Accountable Care and Social Media: Can it connect the silo’s?

By Gregg A. Masters, MPH

In an article posted on KevinMD by the always learned and insightful George Lundberg, MD*, the question was posed:

can ACO’s re-invent the American Health Care System?

A rather compelling and timely question given the fragmentation and vertical silo’s characteristic of American health care finance and delivery, and the ‘patient-centric’ enhancements the ‘social media tool set’ seems to afford. Yet, there was a limited and in my view somewhat ‘unbalanced’ response. As someone familiar with the thought leadership ‘gene pool’ of social media, and healthcare social media sub-set in particular, I was struck by the absence of their voices [including yours truly] in the comment section.

Yet, the substance of the question is on point to a Health Information Technology Social Media TweetChat I will moderate this Friday, April 6th, 2012 at 9AM Pacific via the hashtag #HITsm. For the most recent tweets tagged with #HITsm, click here.

The flaws in our imploding house of cards ‘sick-care [non] system’ are recounted seemingly everywhere these days. And the recent preoccupation of the Supreme Court of the United States with the constitutional challenges of the Patient Protection and Affordable Care Act, places the question of what are the best practices to restrain and re-orient an overly paternalistic, too costly, unsafe and increasingly inaccessible industry that many would say has lost it’s way.

While Dr. Lundberg is hopeful:

We can build a new medical world based less upon process, quantity, volume, and lucre, and more on quality, safety, speed, outcomes, and patient-centered efficiency.

That sentiment is not shared by those called to comment on the piece. Some representative thoughts include:

Come on Dr. Lundberg, take the blinders off.

If grand platitudes can save our system, then ACO’s are a surefire success.

The ONE goal of an ACO: to maximize market share.

ACOs represent an enormous step forward in the corporatization (profit motivation) of American medicine.

Where do you come down? Does any of this negativity fanned by considerable skepticism if not sarcasm of ACOs to pull off what many of its predecessors, i.e., HMOs, PPOs, EPOs, DPOs, etc., have not – at least in the aggregate?

Is it wishful thinking? And what role, if any, does technology play in the remediation – or the ‘this time it’s different’ department? Might social media and the democratization of the patient/provider value proposition change the balance of power and thus drive ‘accountability’?
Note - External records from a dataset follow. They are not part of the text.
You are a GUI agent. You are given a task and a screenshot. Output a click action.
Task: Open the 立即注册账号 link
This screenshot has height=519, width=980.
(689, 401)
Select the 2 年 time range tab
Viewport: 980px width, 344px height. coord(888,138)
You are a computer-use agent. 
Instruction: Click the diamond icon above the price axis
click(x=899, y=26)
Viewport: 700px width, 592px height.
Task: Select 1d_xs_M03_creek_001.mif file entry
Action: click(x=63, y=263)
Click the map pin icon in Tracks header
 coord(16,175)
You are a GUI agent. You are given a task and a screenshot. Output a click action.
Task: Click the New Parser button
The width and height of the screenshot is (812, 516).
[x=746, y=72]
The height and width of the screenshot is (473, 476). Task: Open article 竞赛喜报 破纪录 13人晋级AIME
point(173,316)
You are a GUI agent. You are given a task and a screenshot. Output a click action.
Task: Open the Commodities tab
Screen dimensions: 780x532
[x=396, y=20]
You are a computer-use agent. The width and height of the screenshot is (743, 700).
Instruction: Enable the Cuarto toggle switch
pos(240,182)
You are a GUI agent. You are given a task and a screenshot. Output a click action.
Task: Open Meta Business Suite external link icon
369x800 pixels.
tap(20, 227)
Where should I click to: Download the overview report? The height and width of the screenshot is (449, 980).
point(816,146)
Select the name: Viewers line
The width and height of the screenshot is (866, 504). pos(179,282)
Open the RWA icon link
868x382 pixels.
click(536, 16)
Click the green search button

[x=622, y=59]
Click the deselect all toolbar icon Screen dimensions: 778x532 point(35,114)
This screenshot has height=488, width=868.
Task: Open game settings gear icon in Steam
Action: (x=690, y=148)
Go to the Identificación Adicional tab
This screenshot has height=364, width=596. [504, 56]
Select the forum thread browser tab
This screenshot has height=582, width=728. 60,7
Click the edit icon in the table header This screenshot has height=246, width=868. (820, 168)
Here are my suggested topics for the #HITsm TweetChat:

  1. What does ‘Accountable Care’ mean to you?
  2. Can ‘social media’ (broadly cast) enable accountable care or ACOs in particular?
  3. Will physician’s ever play ball, and why? Why not?
  4. If you ran the zoo, where would you start? What tools are essential to build the conversation and enable the transformation?

We should have some fun on Friday. If I omitted any questions more on point for this conversation, please list them in the comments section.

* George Lundberg is a MedPage Today Editor-at-Large and former editor of the Journal of the American Medical Association.